Stochastic Games and Expectiminimax

Stochastic Games

Some games include random elements — dice rolls, shuffled cards, coin flips.

The game tree must include chance nodes in addition to MAX and MIN nodes: - MAX node: agent chooses action to maximize value - MIN node: opponent chooses action to minimize value - CHANCE node: nature randomly selects an outcome with known probabilities

Examples: - Backgammon: dice determine which moves are available - Monopoly: dice + community chest - Card games: random initial dealing


Expectiminimax

Extends minimax with expected value computation at chance nodes.

EXPECTIMINIMAX(s) =
    UTILITY(s)                                          if IS-TERMINAL(s)
    max over a in ACTIONS(s) of EXPECTIMINIMAX(RESULT(s,a))   if TO-MOVE(s) = MAX
    min over a in ACTIONS(s) of EXPECTIMINIMAX(RESULT(s,a))   if TO-MOVE(s) = MIN
    Σ over r of P(r) · EXPECTIMINIMAX(RESULT(s,r))           if TO-MOVE(s) = CHANCE

Where P(r) is the probability of chance outcome r.

The chance node value = expected value over all random outcomes.


Worked Backgammon Example

       MAX
        |
     CHANCE (dice)
    /         \
P=0.5         P=0.5
(roll 1)     (roll 2)
   |              |
  MIN            MIN
 /   \          /   \
2     4        4     6

MIN nodes: min(2,4)=2, min(4,6)=4 CHANCE: 0.5·2 + 0.5·4 = 3 MAX: max(3) = 3


Impact on Alpha-Beta Pruning

Alpha-beta pruning becomes less effective with chance nodes.

Problem: without knowing the exact die roll, we can’t prune — the expected value depends on all branches.

Partial solution: - Still prune if a value is clearly outside possible bounds - Requires knowing the range of leaf values: [v_min, v_max] - Pruning only when value already exceeds what chance could recover

Effectiveness: much weaker than deterministic alpha-beta.


Sensitivity to Evaluation Function

With chance nodes, the evaluation function must preserve ordinal relationships AND be linearly scaled correctly.

Critical insight: for deterministic games, any monotonic transformation of EVAL preserves optimal play.
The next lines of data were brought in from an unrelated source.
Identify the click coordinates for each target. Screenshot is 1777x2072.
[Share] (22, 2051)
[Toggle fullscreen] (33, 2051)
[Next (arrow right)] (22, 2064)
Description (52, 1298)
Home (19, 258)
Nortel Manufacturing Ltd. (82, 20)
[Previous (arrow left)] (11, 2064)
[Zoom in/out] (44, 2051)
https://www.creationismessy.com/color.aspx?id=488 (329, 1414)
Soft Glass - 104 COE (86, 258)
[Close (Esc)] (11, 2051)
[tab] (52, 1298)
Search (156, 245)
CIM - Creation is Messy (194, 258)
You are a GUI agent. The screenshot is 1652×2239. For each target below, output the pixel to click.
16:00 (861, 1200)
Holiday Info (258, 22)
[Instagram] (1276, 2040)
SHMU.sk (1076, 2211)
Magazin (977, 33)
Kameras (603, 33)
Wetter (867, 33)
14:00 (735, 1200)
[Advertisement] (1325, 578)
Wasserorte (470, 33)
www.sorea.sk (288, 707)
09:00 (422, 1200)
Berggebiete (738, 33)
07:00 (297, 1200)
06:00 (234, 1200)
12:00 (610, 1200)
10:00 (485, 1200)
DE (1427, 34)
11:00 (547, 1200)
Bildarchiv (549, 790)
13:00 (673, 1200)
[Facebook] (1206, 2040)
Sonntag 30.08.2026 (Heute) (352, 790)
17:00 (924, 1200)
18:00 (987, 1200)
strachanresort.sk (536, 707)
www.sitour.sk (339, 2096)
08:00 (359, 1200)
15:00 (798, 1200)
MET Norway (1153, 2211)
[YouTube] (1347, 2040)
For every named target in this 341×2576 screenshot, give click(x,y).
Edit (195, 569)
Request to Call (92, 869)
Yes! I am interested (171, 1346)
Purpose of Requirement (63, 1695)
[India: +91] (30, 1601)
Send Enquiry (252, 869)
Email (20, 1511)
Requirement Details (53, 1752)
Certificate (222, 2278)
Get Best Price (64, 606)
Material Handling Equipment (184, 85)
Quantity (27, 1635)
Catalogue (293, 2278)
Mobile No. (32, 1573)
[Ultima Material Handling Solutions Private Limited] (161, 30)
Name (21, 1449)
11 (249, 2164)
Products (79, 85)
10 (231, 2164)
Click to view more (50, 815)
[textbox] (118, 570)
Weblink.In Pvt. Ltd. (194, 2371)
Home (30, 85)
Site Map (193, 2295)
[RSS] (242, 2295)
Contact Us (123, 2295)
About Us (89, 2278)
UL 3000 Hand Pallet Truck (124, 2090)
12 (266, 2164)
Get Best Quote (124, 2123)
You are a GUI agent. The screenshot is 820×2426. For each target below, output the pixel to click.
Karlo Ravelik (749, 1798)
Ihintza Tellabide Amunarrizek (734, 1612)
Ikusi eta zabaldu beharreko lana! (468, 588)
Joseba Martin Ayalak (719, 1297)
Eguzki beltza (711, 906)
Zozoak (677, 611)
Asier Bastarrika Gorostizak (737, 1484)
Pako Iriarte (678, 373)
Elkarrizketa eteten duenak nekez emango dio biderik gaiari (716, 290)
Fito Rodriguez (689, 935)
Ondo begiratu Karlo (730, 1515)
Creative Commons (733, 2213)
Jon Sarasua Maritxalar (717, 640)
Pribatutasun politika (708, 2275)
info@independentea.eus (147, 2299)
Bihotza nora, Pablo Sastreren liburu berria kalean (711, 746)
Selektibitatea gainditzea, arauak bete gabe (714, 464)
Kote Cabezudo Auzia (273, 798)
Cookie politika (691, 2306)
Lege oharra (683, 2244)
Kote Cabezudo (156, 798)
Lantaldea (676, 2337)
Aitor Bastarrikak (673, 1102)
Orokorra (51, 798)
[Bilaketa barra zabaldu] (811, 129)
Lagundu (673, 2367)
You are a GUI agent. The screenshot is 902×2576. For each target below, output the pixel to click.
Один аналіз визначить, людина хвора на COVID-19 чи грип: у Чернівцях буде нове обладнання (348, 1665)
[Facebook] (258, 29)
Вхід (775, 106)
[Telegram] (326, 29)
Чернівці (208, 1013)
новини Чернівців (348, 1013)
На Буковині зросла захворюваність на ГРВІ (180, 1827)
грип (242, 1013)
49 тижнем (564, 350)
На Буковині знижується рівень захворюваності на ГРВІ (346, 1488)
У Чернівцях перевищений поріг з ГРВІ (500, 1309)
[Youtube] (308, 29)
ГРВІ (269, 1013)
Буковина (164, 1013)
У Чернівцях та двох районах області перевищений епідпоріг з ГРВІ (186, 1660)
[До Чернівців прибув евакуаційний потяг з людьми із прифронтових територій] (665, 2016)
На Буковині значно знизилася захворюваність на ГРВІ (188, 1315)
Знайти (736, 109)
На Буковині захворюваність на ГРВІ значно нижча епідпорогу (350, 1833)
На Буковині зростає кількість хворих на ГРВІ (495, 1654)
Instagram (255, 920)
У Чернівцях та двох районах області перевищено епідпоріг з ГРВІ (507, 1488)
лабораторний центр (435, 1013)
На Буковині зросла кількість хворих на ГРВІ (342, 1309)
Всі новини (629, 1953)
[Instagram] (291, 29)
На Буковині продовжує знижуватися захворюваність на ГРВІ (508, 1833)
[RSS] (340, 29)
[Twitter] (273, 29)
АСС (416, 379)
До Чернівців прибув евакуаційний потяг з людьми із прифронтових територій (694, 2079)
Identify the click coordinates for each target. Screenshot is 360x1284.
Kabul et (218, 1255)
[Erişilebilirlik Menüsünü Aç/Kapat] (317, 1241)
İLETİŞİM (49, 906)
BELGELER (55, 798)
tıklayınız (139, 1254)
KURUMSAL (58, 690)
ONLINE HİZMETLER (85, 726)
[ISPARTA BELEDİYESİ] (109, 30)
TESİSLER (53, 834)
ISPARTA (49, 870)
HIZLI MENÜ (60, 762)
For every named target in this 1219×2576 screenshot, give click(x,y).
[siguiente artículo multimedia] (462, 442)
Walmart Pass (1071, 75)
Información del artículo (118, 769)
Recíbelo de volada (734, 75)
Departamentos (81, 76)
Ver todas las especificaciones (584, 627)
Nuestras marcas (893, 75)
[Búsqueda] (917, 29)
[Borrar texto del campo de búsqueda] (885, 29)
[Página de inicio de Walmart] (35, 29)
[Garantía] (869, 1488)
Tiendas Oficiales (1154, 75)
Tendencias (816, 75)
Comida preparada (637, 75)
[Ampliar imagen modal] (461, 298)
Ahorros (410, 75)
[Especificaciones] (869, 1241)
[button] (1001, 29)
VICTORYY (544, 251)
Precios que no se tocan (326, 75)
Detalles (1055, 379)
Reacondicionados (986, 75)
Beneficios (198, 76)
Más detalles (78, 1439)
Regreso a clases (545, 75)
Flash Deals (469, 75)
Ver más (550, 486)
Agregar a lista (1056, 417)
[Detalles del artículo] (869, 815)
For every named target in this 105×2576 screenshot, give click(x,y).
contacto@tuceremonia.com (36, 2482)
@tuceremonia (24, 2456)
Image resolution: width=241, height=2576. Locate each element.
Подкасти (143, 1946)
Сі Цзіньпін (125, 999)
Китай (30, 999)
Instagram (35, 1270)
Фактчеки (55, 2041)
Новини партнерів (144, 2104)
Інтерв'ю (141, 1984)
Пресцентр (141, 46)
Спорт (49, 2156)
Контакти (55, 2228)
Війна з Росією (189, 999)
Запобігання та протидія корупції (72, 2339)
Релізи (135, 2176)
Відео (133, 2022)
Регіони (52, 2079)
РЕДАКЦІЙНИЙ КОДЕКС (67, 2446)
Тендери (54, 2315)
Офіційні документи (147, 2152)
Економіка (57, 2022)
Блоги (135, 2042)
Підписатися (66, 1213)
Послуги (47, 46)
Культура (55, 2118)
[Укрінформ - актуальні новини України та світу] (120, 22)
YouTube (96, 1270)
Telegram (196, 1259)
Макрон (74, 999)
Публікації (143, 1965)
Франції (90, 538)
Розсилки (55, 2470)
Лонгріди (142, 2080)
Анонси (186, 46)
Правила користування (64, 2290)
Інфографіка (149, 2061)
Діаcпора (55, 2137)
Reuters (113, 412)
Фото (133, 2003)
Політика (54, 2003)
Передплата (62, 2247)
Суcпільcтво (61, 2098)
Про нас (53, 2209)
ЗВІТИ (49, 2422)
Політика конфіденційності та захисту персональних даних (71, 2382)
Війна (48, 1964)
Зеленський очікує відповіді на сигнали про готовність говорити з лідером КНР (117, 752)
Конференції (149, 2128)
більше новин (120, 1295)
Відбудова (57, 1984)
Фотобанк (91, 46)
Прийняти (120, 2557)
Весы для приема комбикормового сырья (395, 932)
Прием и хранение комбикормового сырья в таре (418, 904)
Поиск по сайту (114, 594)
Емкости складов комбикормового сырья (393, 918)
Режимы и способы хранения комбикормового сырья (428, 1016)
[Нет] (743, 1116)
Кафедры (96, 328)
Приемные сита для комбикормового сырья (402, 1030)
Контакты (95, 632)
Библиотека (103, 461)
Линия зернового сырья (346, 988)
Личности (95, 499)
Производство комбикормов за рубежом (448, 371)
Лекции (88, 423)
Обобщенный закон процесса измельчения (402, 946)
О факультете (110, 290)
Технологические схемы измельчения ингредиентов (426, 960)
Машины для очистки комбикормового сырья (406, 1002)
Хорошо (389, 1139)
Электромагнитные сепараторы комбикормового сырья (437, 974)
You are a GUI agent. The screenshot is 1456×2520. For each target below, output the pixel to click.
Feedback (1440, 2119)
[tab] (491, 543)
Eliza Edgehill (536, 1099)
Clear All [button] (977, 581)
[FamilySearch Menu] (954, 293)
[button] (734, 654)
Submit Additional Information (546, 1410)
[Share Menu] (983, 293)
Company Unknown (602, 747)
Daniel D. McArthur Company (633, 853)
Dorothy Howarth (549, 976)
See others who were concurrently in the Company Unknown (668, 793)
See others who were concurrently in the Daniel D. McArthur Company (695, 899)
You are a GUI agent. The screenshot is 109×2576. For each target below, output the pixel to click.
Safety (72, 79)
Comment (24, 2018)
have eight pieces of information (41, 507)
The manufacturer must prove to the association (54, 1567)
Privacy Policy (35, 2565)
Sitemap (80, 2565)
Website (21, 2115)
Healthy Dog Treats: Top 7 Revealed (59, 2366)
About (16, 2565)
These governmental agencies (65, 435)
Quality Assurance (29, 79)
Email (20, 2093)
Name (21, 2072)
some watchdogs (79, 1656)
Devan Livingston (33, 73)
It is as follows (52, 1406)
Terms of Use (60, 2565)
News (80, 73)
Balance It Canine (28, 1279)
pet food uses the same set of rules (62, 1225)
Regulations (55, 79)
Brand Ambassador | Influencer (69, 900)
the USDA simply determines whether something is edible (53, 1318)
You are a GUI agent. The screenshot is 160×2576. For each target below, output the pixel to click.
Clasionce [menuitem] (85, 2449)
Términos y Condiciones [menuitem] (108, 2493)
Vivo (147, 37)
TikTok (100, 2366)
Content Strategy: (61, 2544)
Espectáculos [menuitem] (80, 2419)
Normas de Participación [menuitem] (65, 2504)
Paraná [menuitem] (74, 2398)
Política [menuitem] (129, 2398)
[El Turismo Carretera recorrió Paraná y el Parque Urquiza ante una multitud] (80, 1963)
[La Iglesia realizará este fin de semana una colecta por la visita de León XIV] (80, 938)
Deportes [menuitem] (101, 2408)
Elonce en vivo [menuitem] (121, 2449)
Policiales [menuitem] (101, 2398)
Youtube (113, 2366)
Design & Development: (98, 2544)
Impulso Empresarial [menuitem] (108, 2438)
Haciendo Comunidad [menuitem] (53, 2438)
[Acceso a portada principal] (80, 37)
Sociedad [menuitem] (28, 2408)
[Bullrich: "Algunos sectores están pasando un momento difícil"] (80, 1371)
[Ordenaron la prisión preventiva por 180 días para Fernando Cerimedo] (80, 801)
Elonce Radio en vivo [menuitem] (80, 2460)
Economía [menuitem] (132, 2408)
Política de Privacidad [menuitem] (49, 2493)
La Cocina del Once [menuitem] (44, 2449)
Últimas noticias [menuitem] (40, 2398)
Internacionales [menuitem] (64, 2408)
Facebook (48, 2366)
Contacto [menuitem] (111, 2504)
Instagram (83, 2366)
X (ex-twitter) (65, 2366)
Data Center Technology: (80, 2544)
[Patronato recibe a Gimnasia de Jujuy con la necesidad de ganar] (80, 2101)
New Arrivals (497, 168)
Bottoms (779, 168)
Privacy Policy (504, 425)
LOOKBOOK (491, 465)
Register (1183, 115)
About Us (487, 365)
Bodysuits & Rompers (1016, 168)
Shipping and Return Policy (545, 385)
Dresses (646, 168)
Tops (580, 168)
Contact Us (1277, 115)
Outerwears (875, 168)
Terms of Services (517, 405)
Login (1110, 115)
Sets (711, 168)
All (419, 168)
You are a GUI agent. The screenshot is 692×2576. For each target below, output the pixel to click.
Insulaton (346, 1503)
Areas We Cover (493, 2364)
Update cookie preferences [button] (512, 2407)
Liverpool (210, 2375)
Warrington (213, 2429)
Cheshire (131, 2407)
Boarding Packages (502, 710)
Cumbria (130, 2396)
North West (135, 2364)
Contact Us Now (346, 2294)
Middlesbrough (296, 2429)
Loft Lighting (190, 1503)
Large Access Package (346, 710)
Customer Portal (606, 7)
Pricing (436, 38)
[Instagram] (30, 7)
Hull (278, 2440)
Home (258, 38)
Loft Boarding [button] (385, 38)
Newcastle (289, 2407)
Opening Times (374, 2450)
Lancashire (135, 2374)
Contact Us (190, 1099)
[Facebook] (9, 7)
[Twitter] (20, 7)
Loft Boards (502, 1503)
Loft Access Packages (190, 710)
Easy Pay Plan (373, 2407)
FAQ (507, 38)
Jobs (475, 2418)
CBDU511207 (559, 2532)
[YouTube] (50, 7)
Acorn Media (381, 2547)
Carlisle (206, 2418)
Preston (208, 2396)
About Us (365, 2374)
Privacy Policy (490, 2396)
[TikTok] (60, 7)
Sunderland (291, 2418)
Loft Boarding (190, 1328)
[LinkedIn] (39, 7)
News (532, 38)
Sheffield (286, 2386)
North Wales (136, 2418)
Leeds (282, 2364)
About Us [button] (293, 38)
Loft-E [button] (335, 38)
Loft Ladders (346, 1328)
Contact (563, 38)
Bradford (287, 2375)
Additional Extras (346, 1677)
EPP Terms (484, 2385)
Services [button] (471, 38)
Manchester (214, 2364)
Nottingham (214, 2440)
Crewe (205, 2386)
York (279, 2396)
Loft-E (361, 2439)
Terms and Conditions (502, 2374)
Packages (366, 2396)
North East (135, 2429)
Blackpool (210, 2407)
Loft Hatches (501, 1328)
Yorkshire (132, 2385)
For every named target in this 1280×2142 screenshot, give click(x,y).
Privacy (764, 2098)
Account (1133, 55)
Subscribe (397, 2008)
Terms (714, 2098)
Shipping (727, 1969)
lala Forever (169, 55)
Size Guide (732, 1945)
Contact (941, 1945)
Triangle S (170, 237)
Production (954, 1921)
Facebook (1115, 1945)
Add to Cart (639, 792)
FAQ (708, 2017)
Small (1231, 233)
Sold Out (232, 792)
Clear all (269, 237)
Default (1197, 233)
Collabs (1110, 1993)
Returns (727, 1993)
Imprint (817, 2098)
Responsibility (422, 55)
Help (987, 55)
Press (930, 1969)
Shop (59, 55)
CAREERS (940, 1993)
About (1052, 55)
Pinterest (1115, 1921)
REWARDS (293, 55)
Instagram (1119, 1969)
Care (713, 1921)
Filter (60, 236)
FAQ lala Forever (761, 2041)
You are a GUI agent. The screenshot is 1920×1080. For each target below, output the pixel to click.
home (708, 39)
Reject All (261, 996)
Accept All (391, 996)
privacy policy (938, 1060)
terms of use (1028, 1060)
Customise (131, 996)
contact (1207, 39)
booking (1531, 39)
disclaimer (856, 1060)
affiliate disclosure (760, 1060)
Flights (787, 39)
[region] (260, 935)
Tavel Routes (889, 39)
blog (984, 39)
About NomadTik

For stochastic games, this is NOT true — the expected value depends on the absolute scale.

Example: If EVAL values are {1,2,3} vs. {1,2,9}, the optimal move at a chance node may differ because expected values differ.

→ Evaluation functions in stochastic games must be calibrated probabilities or correctly scaled utilities, not just ordinal rankings.


Backgammon: TD-Gammon

TD-Gammon (Tesauro, 1992) was a landmark: - Neural network evaluation function for backgammon - Trained by temporal difference learning (TD) from self-play - No human expert knowledge — learned purely from games - Reached world-class level

Key result: demonstrated that RL (TD learning) can train superhuman evaluation functions from self-play alone — predating AlphaGo by 24 years.


Simultaneous Move Games

Some games (Prisoner’s Dilemma, rock-paper-scissors) have simultaneous moves — both players act at once without knowing the other’s choice.

These require game-theoretic analysis (Nash equilibria, mixed strategies) rather than minimax.

For rock-paper-scissors: the Nash equilibrium is to play each option with probability 1/3. Any deterministic strategy is exploitable.


Properties Summary

Game Type Algorithm Optimal?
Deterministic, perfect info Minimax + α-β Yes
Stochastic, perfect info Expectiminimax Yes (given exact P)
Imperfect info Special methods Approximate

Connection to RL / MDPs

Stochastic game = Markov Decision Process (MDP) (Ch.17) when one player controls all decisions.

Expectiminimax = Bellman equation for two-player stochastic games.

The expectation over chance outcomes in expectiminimax is the same operation as the expectation over next states in the Bellman optimality equation:

V*(s) = max_a Σ_s' P(s'|s,a) · [R(s,a,s') + γ·V*(s')]